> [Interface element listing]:
— start —

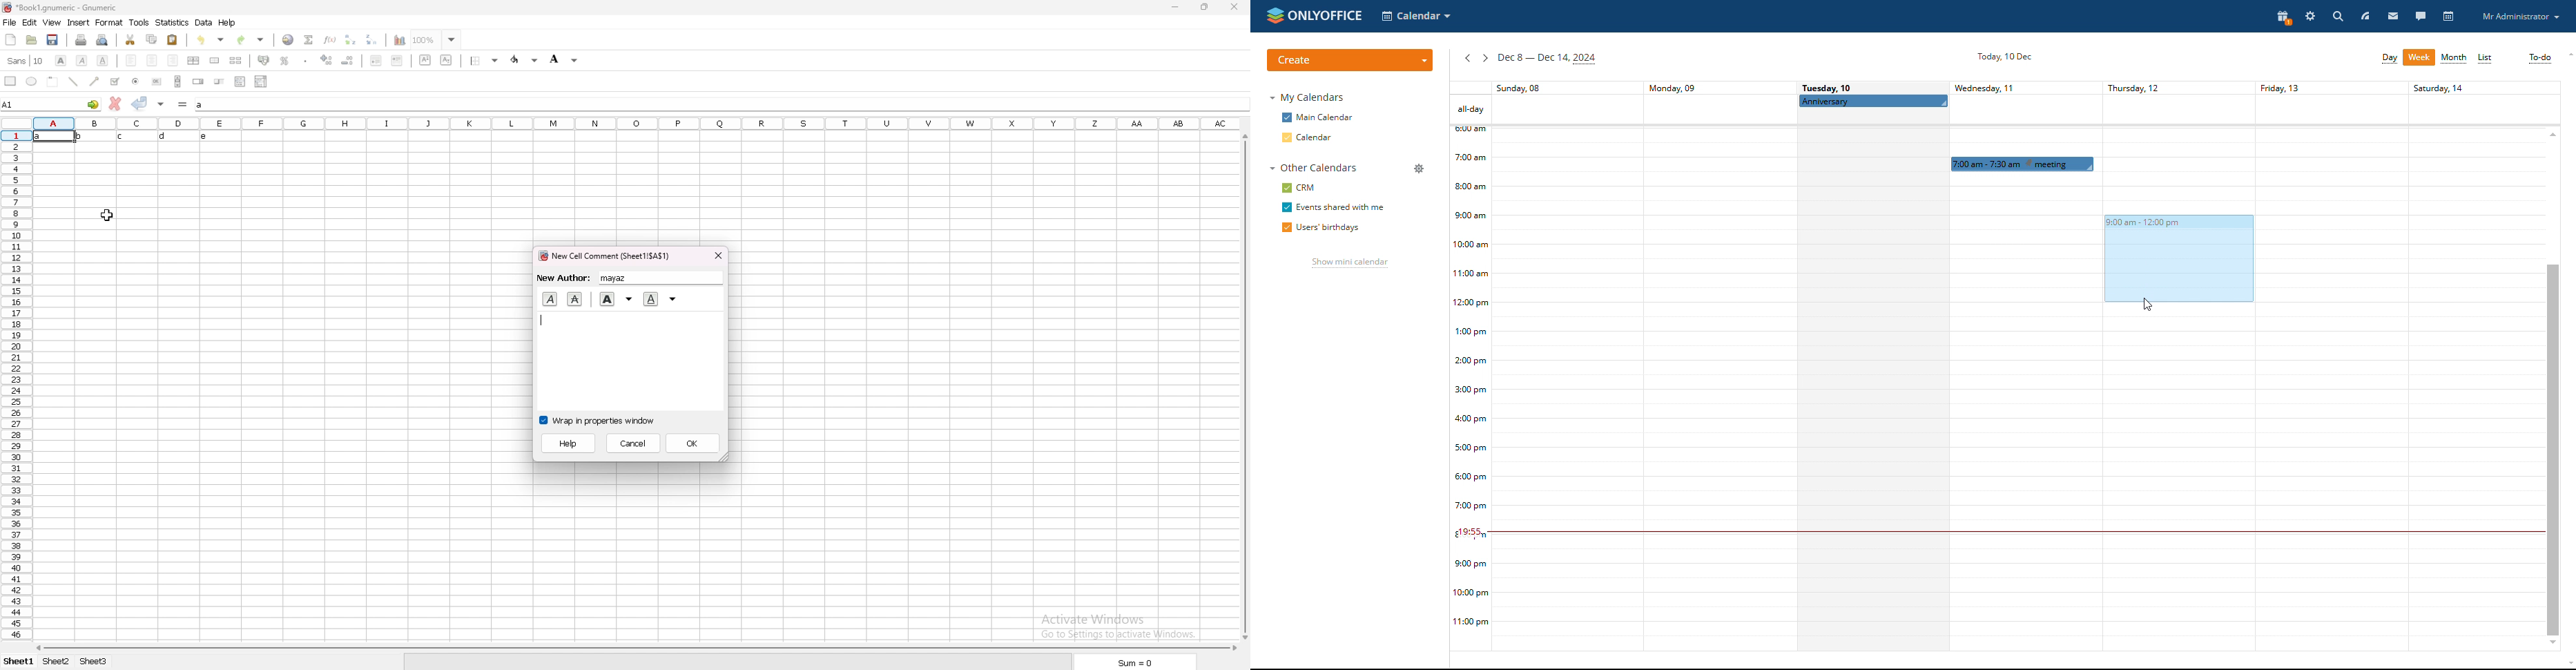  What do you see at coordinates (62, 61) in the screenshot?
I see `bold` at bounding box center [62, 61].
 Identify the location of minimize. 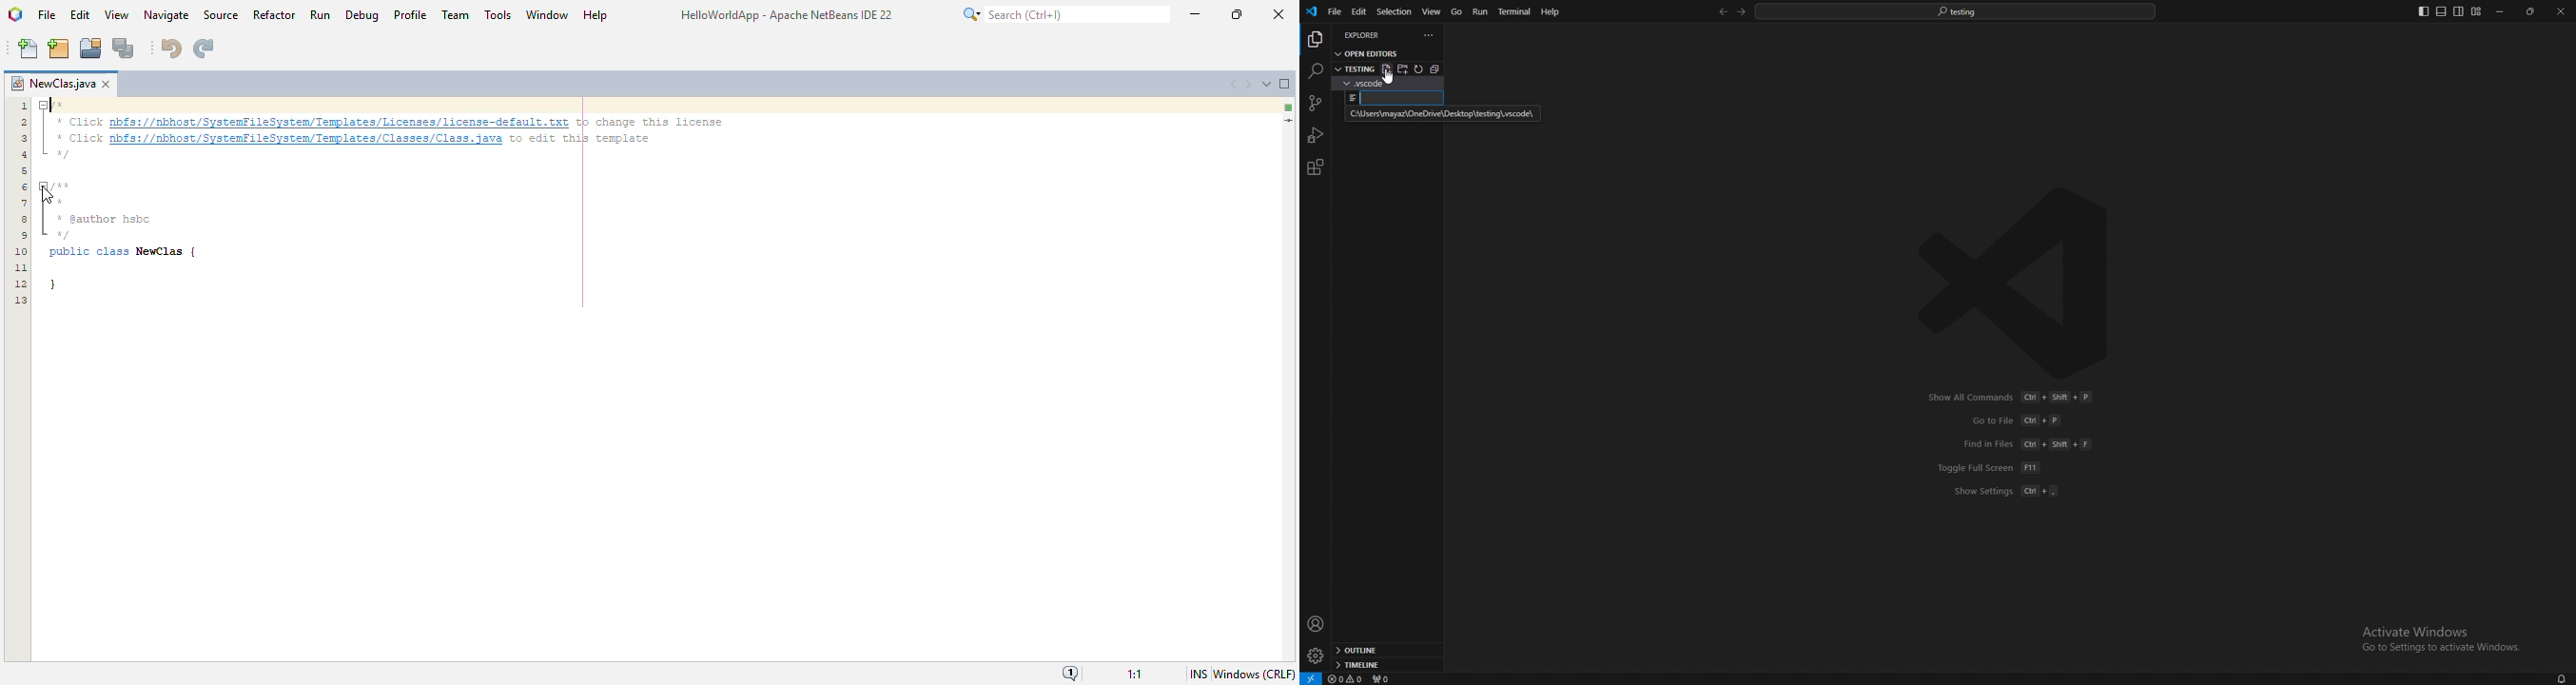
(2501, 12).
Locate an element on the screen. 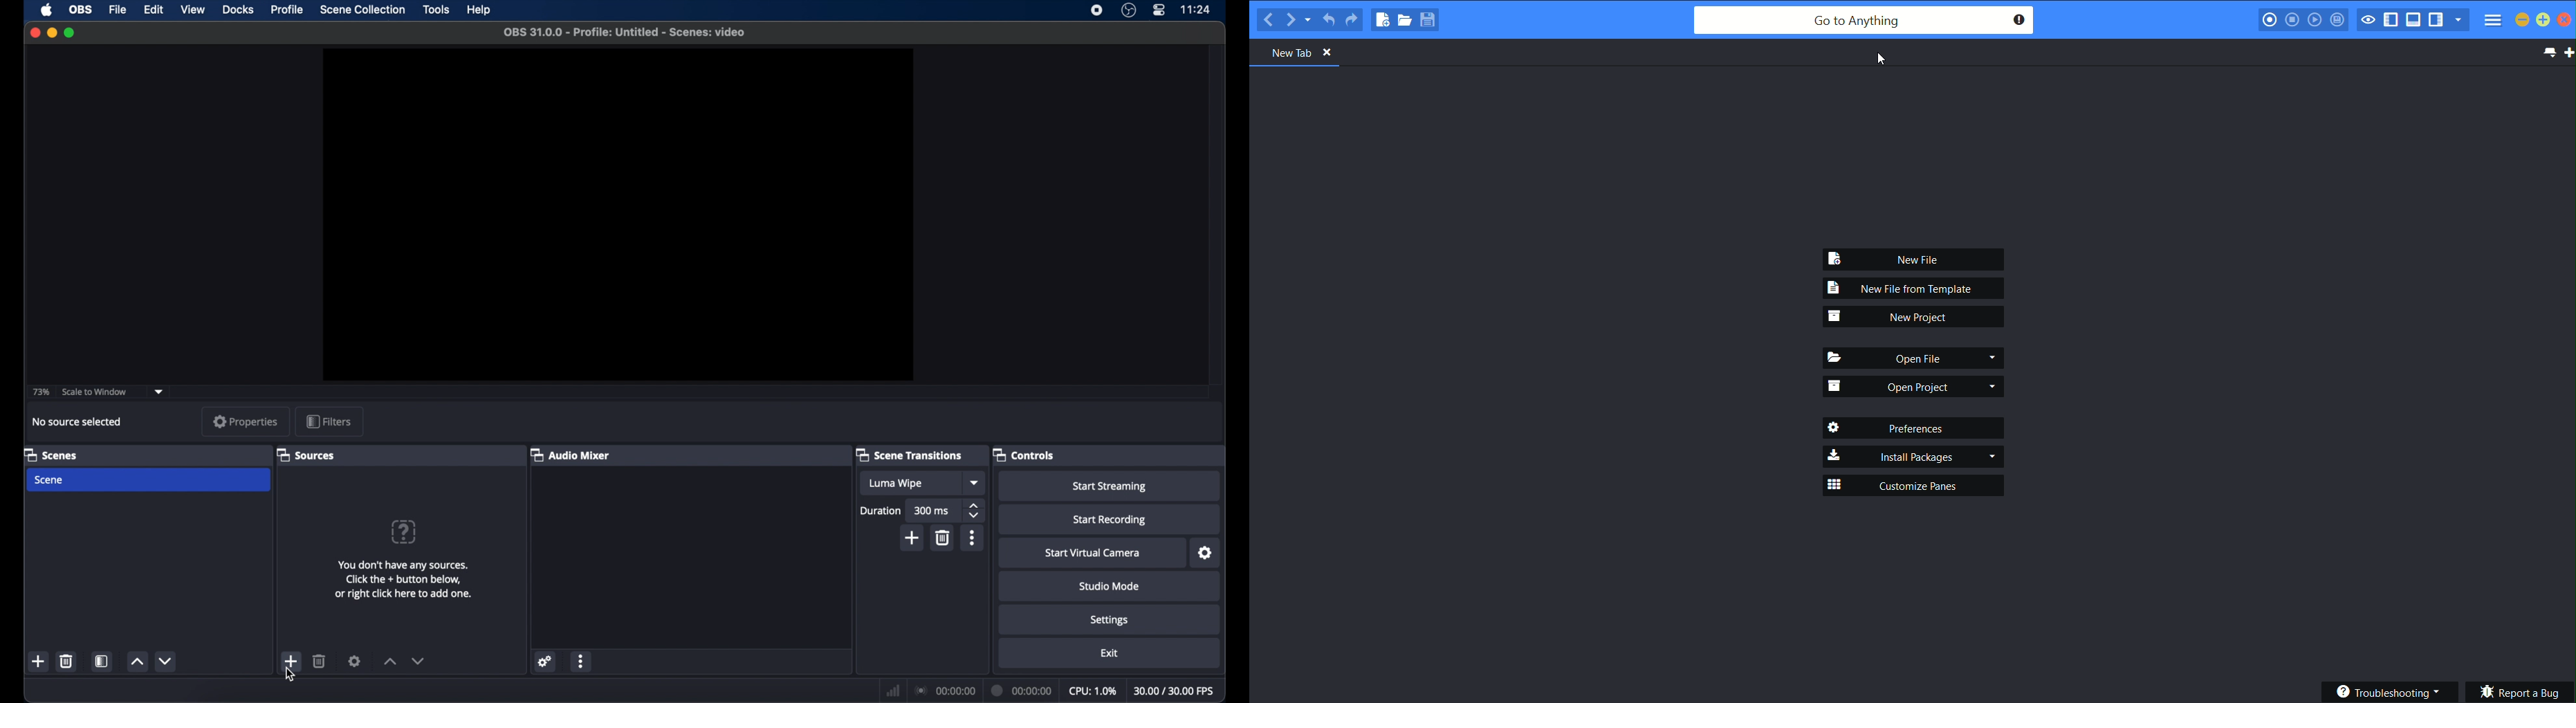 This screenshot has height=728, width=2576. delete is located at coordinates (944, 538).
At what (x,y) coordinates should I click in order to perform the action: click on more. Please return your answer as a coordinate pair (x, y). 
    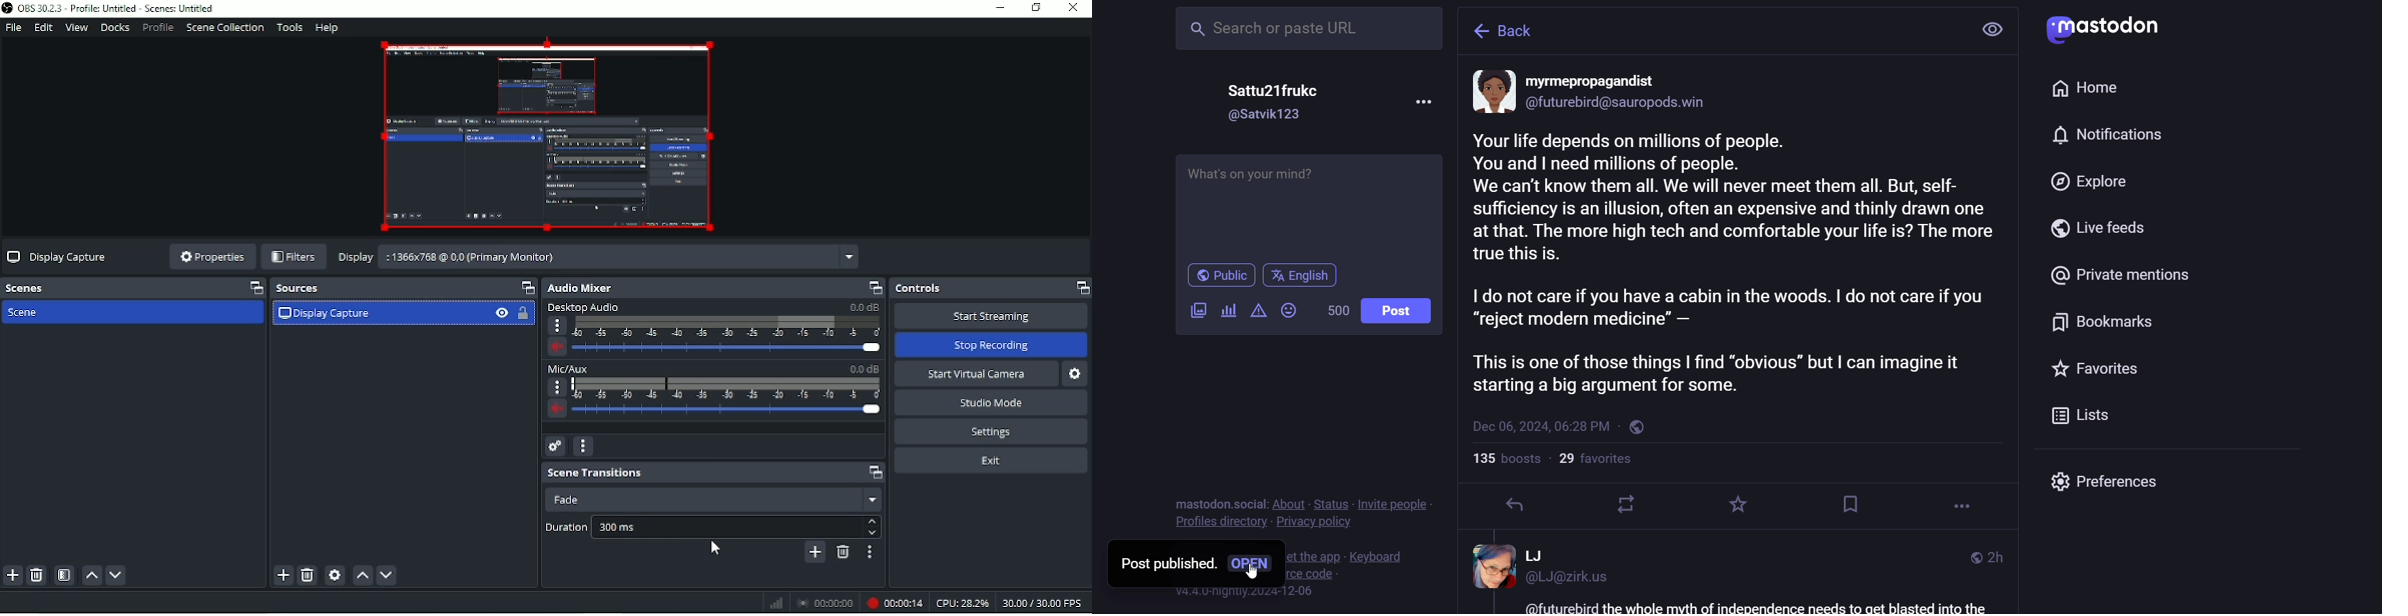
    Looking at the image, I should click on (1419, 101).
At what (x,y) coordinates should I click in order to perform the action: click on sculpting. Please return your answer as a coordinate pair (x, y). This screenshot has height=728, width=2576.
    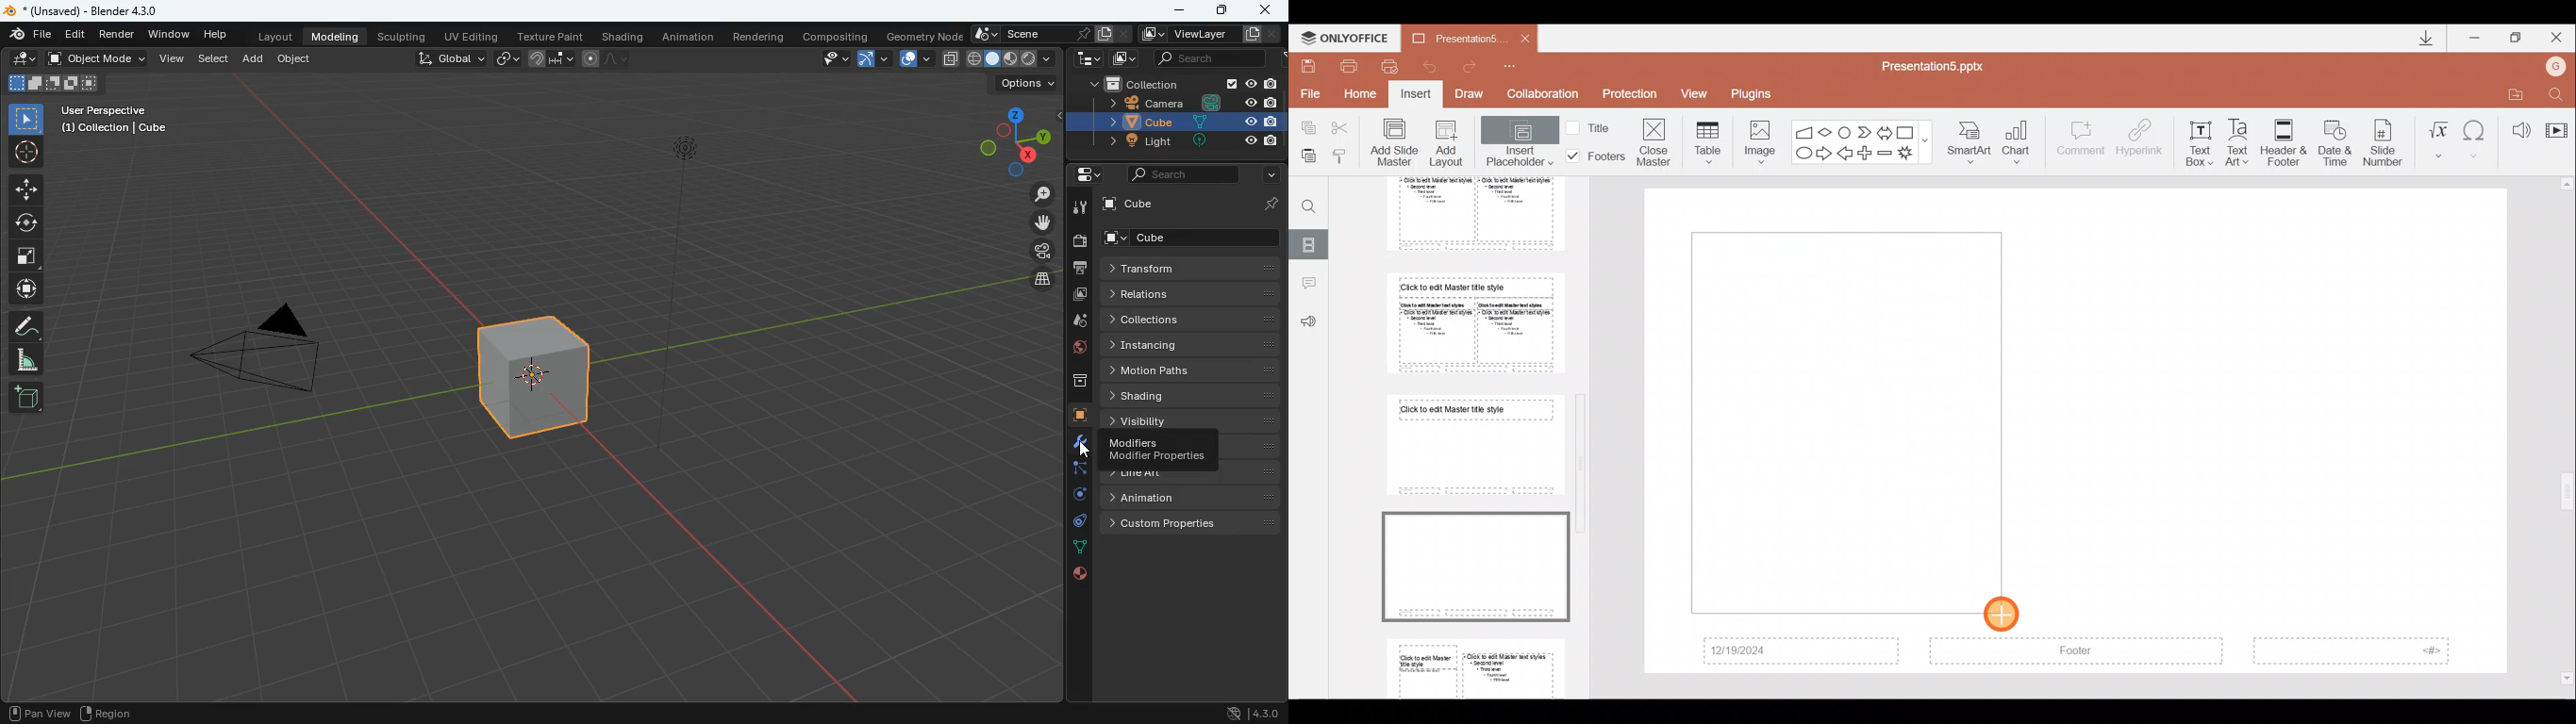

— end —

> [Problem requirements]: Please echo the lines of the listing from the one containing "click on more." through the end of the listing, leaving the pictures out of your answer.

> [Final result]:
At what (x,y) coordinates should I click in order to perform the action: click on more. Please return your answer as a coordinate pair (x, y). 
    Looking at the image, I should click on (1419, 101).
At what (x,y) coordinates should I click in order to perform the action: click on sculpting. Please return your answer as a coordinate pair (x, y). This screenshot has height=728, width=2576.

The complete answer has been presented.